А Племянник Крота так и остался стоять на пригорке, щурясь и подставляя мордочку солнцу и посматривая на Портли, прислушиваясь то к дуэту бормочущих на лужайке Барсука и Тоуда, то к смеху дяди, доносившемуся с реки вместе с плеском воды под веслами Рэта Водяной Крысы.
Племянник Крота кивнул головой, удовлетворенно вздохнул и, довольный, лег на мягкую свежую травку, чтобы поваляться немного на свежем воздухе — просто в свое удовольствие (как это сделал бы и сам Крот), поваляться, чувствуя, как пригревает солнышко, и прислушиваясь к великолепному оркестру звуков пришедшей и не собирающейся больше отступать весны.
ПОСЛЕСЛОВИЕ АВТОРА
Зимой 1992 года я приобрел несколько знаменитых иллюстраций Эрнста Говарда Шепарда к «Ветру в ивах» Кеннета Грэма. На одной из них был изображен Крот: одинокий и взволнованный, он опасливо пробирался сквозь воющий над Дремучим Лесом снежный буран.
Разумеется, я знал, какое дело повлекло Крота вперед, сквозь непогоду. Как-никак иллюстрации Шепарда, с тех пор как впервые были напечатаны в 1931 году, вытеснили все остальные, и теперь большинство из нас представляют себе обитателей Прибрежных Ив только такими.
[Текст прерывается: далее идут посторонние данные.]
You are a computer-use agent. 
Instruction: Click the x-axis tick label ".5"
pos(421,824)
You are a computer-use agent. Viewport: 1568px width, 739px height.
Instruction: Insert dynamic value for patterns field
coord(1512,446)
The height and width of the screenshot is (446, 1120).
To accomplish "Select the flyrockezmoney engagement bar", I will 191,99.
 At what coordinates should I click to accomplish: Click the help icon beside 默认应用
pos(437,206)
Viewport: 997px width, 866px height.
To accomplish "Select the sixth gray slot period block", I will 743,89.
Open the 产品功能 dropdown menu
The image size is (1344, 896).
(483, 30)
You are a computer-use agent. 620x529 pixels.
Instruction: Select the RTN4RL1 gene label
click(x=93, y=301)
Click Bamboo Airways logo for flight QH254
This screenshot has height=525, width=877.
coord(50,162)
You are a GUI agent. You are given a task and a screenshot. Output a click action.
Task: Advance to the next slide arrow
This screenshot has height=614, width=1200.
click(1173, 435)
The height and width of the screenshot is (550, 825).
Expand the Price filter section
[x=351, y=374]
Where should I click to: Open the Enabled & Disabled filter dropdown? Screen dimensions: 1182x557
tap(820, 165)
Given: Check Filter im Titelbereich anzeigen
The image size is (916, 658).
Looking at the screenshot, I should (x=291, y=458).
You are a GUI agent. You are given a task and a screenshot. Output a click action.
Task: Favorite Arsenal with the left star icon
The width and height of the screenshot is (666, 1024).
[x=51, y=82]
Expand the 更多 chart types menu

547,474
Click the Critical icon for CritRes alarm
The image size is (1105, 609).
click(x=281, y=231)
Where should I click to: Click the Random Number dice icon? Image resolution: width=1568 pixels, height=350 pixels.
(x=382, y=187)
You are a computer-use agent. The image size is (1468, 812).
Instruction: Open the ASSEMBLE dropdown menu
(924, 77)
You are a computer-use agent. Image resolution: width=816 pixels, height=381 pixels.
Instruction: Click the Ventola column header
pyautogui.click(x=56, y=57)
Тот самый рисунок я уже видел в книге, так что мне было доподлинно известно, что на этой картине Крот ищет дом Барсука.
Но одинокий Крот в Дремучем Лесу на странице книги — это одно дело, и совсем другое — тот же Крот на стене в моем кабинете. Там он выглядел, да и вел себя совершенно иначе. Шло время, и через несколько месяцев, когда рисунки Шепарда уже стали частью пейзажа моего внутреннего мира, я вдруг стал замечать, что для моего Крота поиски Барсука постепенно отходят на второй план, зато чаща Дремучего Леса становится все более мрачной и угрюмой, зимний ветер дует все сильнее…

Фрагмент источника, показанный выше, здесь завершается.